### Activity
Among the entries below, one line contains "PPTM TO PPS (110, 1864)" and another contains "PPTM TO PPT (110, 1496)". Transcribe those two lines and every line between them, exactly.

** Supplied material follows **

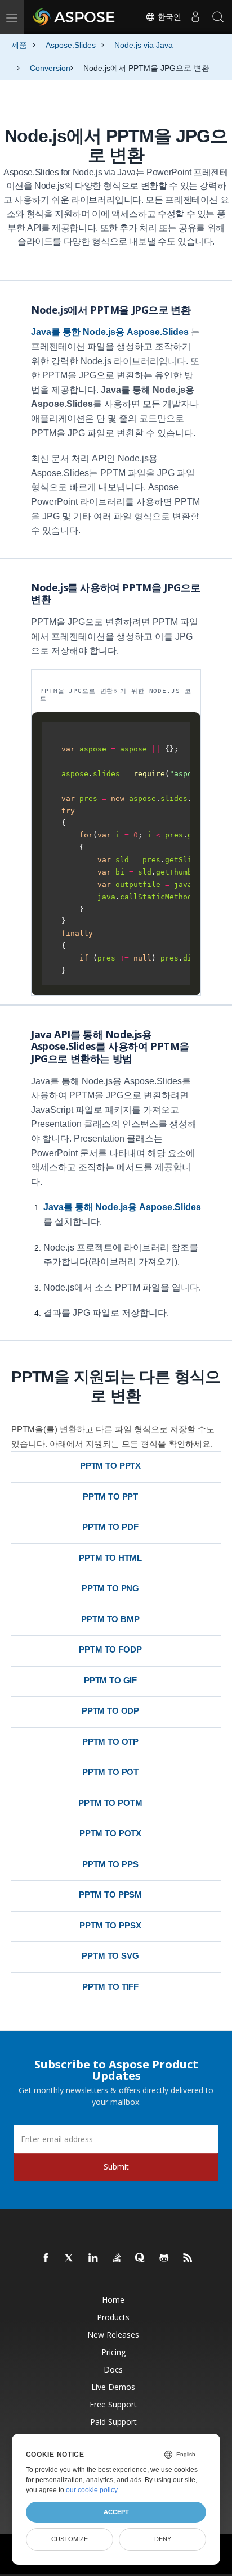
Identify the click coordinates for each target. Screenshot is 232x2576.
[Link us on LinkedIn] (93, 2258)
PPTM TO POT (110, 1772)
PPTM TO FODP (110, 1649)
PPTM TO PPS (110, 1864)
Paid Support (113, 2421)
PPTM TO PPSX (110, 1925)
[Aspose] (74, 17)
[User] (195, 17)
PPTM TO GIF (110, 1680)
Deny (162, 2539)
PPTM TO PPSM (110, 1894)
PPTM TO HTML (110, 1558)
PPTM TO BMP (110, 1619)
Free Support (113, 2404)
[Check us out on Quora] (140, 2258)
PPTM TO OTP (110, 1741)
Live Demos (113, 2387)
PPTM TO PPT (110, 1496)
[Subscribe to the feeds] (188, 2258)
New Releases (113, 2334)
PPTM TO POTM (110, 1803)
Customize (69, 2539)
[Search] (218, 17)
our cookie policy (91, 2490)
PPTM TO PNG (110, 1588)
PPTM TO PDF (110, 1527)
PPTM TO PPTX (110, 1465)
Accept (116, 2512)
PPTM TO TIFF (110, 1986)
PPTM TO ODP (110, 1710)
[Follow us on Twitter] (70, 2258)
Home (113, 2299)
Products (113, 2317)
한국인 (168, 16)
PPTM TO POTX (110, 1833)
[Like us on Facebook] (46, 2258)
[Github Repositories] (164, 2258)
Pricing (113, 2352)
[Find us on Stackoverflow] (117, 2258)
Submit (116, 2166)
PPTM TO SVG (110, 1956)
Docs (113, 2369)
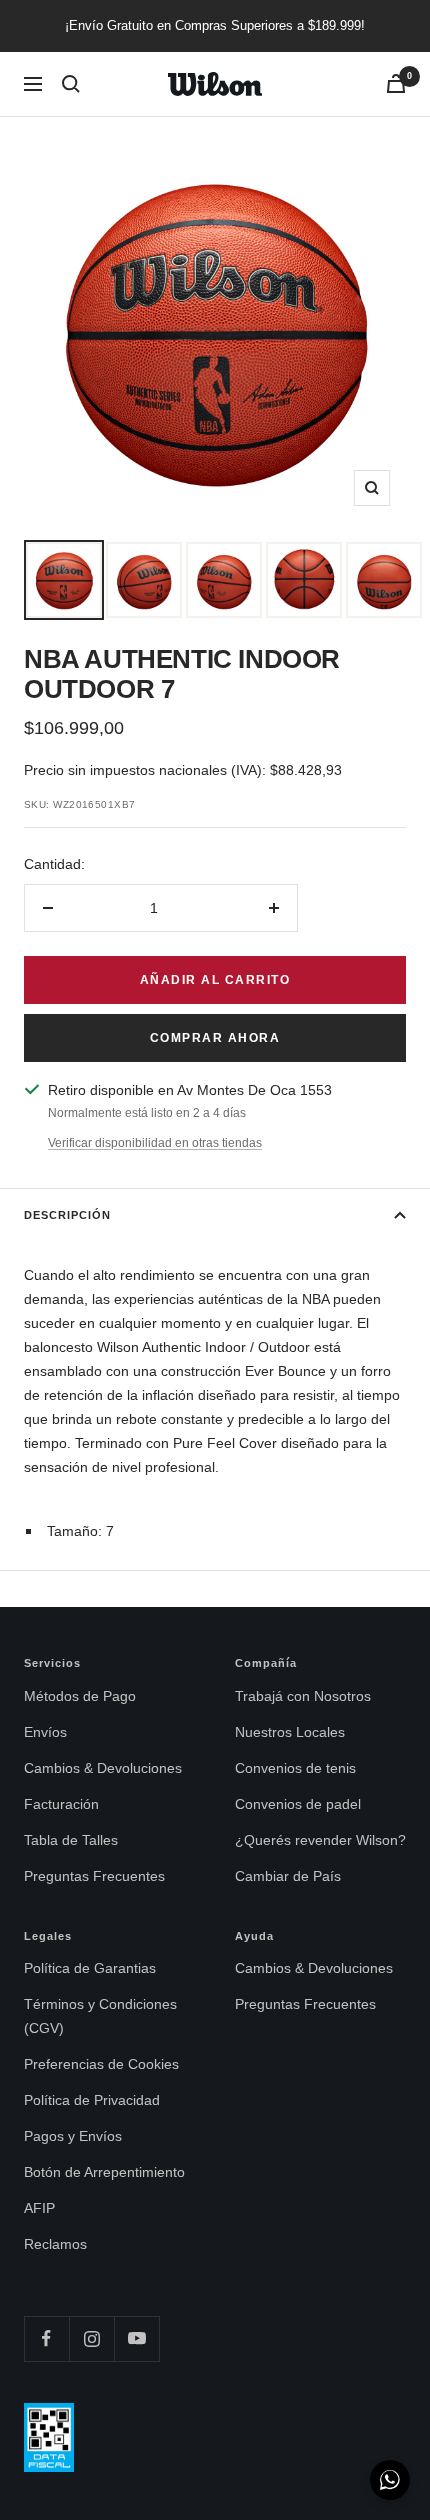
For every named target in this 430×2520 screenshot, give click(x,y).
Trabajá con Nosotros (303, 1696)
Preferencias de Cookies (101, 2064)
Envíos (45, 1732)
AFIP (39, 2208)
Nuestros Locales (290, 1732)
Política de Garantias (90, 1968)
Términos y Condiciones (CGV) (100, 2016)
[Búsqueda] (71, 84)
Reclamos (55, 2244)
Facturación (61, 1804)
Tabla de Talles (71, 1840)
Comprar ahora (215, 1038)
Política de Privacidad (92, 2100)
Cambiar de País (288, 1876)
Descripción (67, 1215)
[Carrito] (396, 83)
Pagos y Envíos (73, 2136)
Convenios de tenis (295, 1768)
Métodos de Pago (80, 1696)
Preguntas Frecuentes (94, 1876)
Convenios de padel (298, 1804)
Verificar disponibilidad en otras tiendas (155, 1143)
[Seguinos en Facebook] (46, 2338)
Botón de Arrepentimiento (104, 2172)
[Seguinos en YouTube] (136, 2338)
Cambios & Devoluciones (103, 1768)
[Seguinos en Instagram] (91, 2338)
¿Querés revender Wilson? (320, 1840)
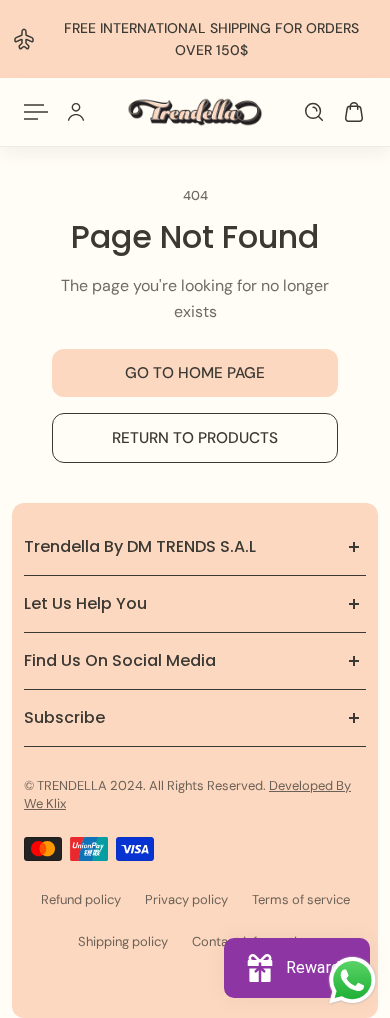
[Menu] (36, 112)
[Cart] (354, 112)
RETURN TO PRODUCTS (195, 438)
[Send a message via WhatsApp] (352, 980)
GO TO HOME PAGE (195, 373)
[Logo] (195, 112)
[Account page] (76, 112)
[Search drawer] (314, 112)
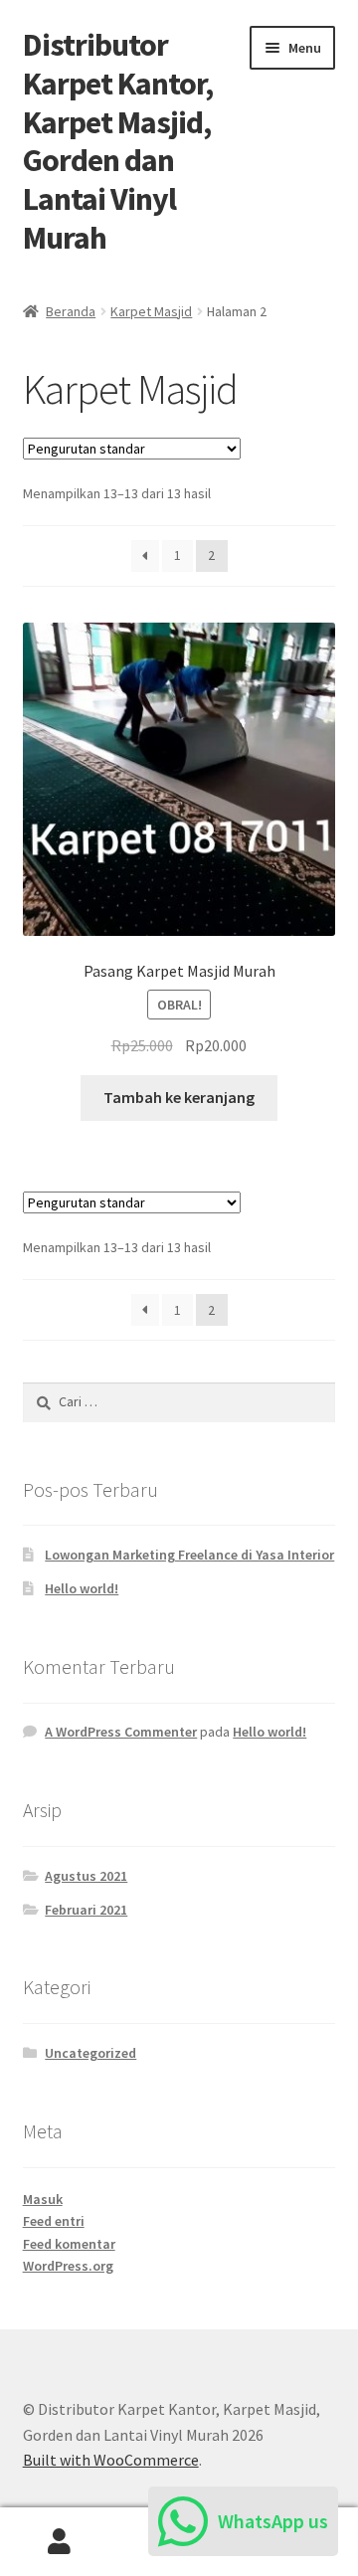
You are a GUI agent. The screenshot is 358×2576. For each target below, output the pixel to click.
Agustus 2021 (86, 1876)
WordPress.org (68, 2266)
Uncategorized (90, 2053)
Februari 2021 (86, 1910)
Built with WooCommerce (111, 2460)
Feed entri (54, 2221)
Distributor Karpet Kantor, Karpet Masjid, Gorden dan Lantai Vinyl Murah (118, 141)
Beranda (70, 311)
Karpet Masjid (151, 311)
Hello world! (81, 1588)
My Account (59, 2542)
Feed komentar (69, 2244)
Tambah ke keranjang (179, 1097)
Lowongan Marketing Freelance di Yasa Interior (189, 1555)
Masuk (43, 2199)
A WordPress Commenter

** End of Supplied material **

### Completed task
PPTM TO PPS (110, 1864)
Paid Support (113, 2421)
PPTM TO PPSX (110, 1925)
[Aspose] (74, 17)
[User] (195, 17)
PPTM TO GIF (110, 1680)
Deny (162, 2539)
PPTM TO PPSM (110, 1894)
PPTM TO HTML (110, 1558)
PPTM TO BMP (110, 1619)
Free Support (113, 2404)
[Check us out on Quora] (140, 2258)
PPTM TO OTP (110, 1741)
Live Demos (113, 2387)
PPTM TO PPT (110, 1496)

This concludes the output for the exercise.